*Supplied entries*.
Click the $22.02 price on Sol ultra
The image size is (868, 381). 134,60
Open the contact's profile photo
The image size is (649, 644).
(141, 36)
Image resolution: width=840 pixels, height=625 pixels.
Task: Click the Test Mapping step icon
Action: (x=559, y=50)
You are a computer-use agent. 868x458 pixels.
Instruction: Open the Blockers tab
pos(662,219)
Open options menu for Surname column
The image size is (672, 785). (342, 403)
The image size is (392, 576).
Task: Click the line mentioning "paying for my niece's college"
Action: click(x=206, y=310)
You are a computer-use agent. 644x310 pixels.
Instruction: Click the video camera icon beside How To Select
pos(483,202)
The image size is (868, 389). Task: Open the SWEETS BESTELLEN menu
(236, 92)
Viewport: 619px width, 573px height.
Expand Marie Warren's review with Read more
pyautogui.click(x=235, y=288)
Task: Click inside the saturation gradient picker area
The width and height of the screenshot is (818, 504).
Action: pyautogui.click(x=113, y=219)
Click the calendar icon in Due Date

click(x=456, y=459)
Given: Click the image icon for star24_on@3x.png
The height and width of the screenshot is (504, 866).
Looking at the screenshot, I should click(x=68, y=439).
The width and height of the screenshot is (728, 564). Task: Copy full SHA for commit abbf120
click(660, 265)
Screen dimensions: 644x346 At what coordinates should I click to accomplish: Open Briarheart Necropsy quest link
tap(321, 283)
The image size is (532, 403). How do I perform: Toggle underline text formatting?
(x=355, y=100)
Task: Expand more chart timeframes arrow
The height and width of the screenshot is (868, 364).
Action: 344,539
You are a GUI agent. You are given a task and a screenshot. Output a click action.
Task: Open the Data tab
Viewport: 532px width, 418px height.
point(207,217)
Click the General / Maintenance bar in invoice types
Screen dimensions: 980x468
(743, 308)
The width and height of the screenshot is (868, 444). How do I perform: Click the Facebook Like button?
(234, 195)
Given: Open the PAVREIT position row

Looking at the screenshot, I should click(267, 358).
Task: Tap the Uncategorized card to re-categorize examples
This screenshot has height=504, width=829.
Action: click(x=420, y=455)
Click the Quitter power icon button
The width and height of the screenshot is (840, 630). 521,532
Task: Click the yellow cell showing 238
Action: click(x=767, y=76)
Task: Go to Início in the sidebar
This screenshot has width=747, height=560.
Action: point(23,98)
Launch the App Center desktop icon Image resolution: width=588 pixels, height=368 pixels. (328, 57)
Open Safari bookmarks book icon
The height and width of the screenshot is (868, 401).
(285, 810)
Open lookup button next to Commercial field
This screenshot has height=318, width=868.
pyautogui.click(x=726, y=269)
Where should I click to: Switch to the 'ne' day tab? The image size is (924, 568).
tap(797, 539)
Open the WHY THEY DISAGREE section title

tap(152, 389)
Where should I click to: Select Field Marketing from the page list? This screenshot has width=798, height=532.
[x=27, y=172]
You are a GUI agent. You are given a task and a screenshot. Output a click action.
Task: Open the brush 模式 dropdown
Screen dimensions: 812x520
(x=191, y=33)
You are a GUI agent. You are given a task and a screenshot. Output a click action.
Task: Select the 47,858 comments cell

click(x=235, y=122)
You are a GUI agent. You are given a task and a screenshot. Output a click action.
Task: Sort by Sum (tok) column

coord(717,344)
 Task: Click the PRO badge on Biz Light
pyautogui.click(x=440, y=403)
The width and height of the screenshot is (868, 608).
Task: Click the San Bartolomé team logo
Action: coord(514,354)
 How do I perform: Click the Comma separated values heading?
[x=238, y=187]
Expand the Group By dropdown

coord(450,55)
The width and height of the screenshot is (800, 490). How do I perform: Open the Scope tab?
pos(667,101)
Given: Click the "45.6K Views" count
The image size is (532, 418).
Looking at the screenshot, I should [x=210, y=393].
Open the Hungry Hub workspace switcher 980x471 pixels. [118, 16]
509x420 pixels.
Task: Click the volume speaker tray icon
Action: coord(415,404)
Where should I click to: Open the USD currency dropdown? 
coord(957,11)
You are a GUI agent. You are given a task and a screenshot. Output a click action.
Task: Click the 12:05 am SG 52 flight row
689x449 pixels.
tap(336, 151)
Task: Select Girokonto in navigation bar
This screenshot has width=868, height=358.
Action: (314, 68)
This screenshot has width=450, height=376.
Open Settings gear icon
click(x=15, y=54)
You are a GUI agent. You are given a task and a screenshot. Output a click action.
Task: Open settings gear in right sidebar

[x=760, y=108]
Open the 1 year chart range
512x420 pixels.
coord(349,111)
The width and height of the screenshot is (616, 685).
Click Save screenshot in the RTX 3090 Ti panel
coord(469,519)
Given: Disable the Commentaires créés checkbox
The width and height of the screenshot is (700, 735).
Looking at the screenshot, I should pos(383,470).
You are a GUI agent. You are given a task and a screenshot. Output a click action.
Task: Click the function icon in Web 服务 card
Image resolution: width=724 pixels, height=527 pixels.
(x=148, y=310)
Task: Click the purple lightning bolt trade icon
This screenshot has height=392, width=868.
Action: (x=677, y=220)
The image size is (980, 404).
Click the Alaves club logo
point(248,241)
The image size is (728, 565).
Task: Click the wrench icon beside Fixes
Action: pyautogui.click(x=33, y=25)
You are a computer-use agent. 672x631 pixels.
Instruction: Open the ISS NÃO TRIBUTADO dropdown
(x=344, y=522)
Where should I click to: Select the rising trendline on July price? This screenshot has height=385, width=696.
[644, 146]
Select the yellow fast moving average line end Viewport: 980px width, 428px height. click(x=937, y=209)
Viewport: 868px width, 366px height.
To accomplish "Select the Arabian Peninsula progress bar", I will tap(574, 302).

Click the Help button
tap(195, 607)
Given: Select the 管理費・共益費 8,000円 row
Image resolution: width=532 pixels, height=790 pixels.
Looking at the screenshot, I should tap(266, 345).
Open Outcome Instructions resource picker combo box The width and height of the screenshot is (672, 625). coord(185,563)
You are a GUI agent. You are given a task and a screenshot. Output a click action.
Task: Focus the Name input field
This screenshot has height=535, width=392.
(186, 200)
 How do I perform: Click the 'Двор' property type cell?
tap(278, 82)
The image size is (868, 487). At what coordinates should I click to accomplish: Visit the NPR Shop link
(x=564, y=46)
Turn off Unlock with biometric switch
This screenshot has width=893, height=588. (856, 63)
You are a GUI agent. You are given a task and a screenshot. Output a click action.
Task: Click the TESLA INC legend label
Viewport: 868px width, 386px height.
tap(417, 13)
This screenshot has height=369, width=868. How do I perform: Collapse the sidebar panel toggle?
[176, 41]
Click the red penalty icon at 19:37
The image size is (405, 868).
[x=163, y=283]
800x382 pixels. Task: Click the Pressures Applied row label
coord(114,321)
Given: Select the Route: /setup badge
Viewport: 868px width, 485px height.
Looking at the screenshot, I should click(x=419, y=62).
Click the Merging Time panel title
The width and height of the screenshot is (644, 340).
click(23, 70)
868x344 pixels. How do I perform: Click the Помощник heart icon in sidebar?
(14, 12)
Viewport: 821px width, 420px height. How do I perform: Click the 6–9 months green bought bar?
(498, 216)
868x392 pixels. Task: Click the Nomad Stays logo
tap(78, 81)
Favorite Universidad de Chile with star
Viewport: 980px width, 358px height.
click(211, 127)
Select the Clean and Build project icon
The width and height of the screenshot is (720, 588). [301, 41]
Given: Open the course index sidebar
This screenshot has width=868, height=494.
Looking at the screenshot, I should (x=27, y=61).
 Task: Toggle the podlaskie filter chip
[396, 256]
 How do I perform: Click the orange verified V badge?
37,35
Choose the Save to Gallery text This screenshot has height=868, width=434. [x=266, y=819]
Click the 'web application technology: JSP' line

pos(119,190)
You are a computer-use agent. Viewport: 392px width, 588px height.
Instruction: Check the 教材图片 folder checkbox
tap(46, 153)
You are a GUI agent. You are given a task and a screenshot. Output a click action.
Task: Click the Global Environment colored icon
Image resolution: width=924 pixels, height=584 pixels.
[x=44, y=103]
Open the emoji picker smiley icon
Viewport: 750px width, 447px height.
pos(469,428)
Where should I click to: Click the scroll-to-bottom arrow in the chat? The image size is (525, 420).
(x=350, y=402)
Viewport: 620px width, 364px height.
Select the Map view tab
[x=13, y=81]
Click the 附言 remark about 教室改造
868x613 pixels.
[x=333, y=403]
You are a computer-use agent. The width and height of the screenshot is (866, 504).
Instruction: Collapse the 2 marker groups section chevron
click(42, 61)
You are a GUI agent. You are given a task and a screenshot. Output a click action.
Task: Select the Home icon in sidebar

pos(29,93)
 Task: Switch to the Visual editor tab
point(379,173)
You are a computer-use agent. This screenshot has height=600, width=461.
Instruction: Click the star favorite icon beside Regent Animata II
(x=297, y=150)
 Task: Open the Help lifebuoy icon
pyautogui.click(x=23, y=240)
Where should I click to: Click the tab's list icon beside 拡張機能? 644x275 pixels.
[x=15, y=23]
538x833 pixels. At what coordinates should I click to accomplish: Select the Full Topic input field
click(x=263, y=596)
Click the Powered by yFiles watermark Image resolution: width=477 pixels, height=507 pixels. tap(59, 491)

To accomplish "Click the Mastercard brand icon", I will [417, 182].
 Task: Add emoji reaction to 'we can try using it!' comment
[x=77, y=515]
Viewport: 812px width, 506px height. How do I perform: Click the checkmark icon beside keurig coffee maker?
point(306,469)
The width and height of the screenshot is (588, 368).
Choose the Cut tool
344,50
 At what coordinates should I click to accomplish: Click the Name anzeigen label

*Problem to solve*. The line containing "Task: Select the Home icon in sidebar" marks where to begin; copy it and every later line exactly, through the end of the data.

*Exercise output*.
Task: Select the Home icon in sidebar

pos(29,93)
 Task: Switch to the Visual editor tab
point(379,173)
You are a computer-use agent. This screenshot has height=600, width=461.
Instruction: Click the star favorite icon beside Regent Animata II
(x=297, y=150)
 Task: Open the Help lifebuoy icon
pyautogui.click(x=23, y=240)
Where should I click to: Click the tab's list icon beside 拡張機能? 644x275 pixels.
[x=15, y=23]
538x833 pixels. At what coordinates should I click to accomplish: Select the Full Topic input field
click(x=263, y=596)
Click the Powered by yFiles watermark Image resolution: width=477 pixels, height=507 pixels. tap(59, 491)

To accomplish "Click the Mastercard brand icon", I will [417, 182].
 Task: Add emoji reaction to 'we can try using it!' comment
[x=77, y=515]
Viewport: 812px width, 506px height. How do I perform: Click the checkmark icon beside keurig coffee maker?
point(306,469)
The width and height of the screenshot is (588, 368).
Choose the Cut tool
344,50
 At what coordinates should I click to accomplish: Click the Name anzeigen label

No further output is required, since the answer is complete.